▸ **Work item**
In the entries below, find the line containing "Screen dimensions: 1366x768" and the line containing "1182x1008 pixels.". Copy those two lines and everything between them exactly, without the pictures.

----- Supplied entries -----

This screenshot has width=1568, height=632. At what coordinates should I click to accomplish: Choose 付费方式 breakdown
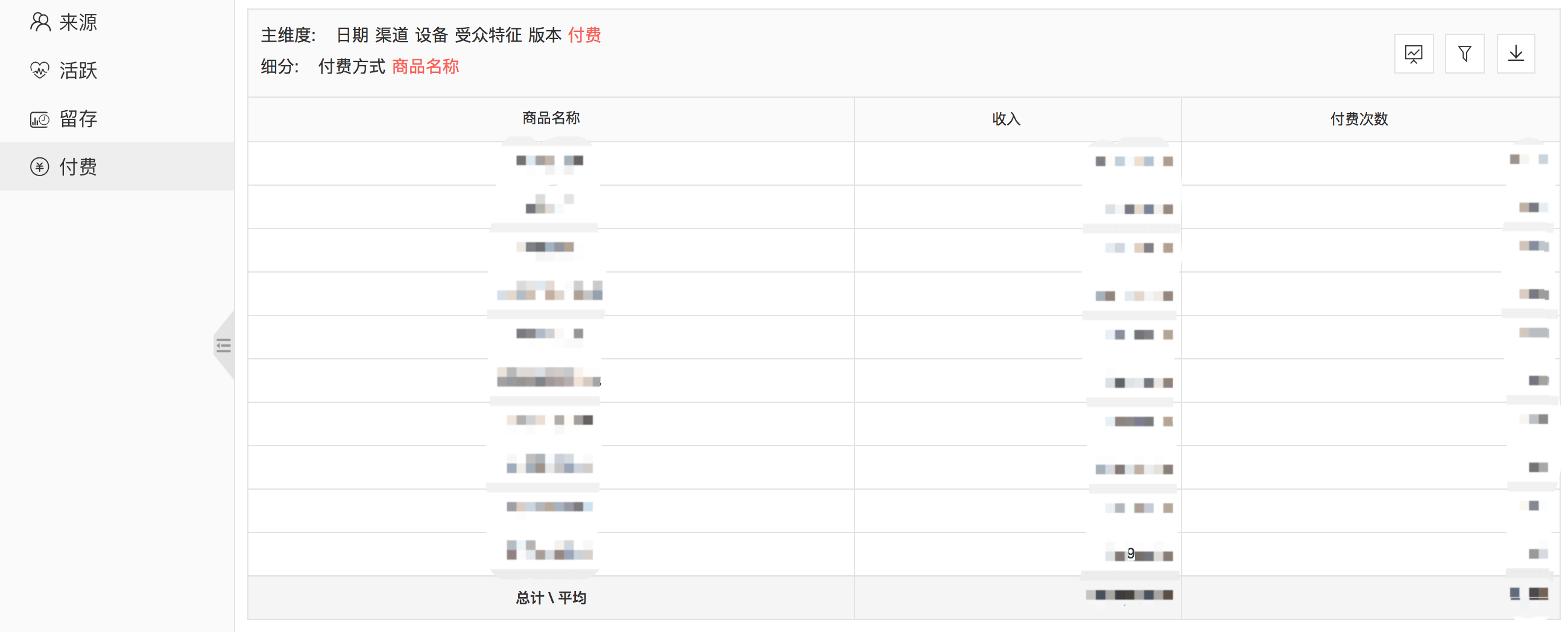point(351,67)
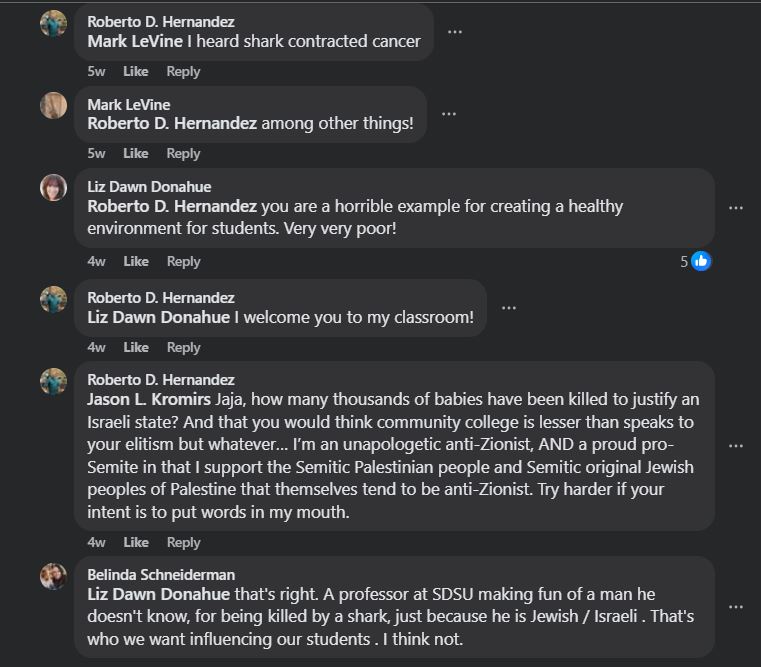Click the blue thumbs-up reaction icon
Viewport: 761px width, 667px height.
[701, 261]
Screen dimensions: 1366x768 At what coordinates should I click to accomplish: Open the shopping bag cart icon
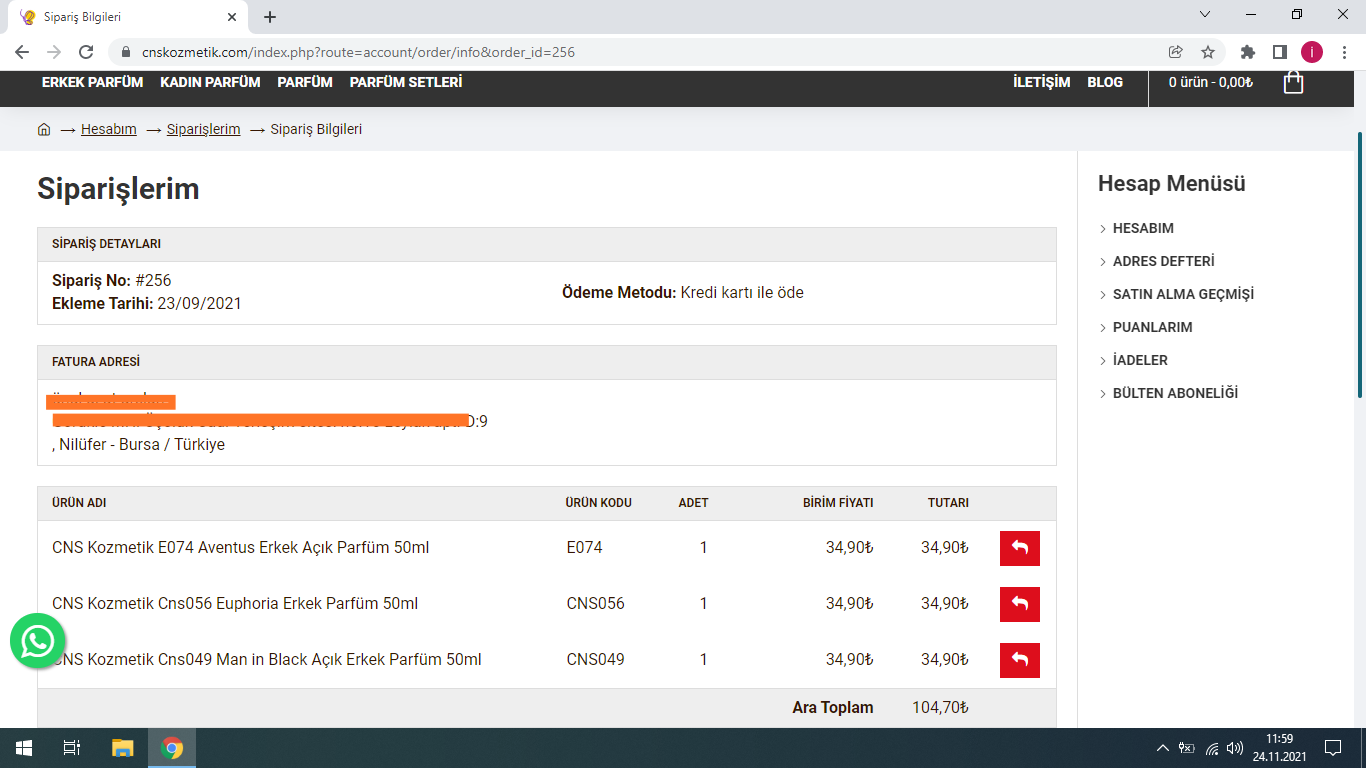tap(1293, 83)
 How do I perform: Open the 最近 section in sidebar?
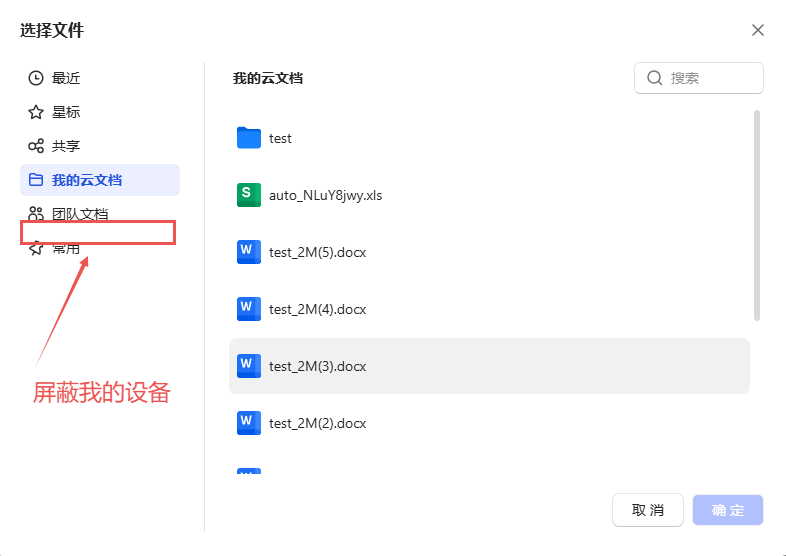[x=66, y=78]
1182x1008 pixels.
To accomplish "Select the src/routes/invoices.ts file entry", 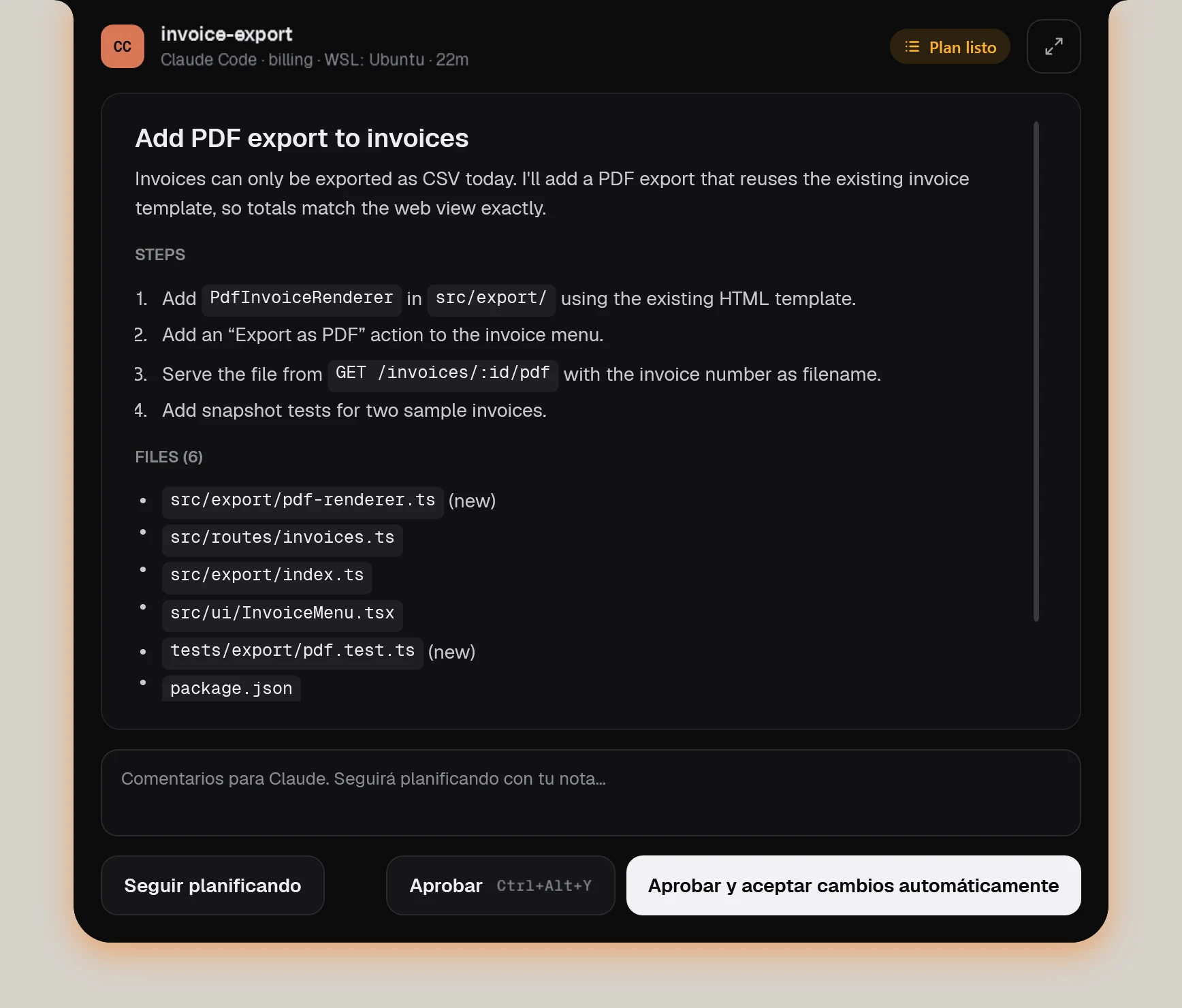I will point(282,539).
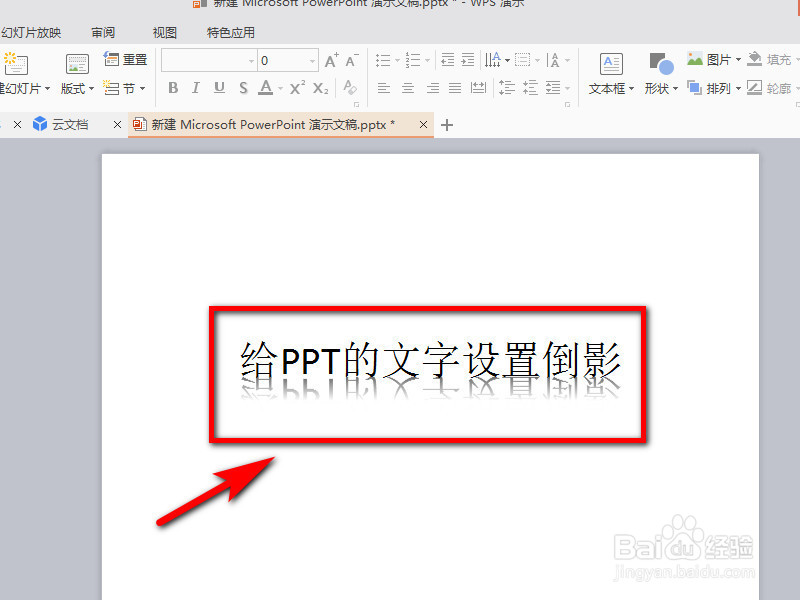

-----

▸ **Problem solution**
Screen dimensions: 1366x768 At what coordinates should I click to accomplish: Open the shopping bag cart icon
tap(1293, 83)
 How do I perform: Open the 最近 section in sidebar?
[x=66, y=78]
1182x1008 pixels.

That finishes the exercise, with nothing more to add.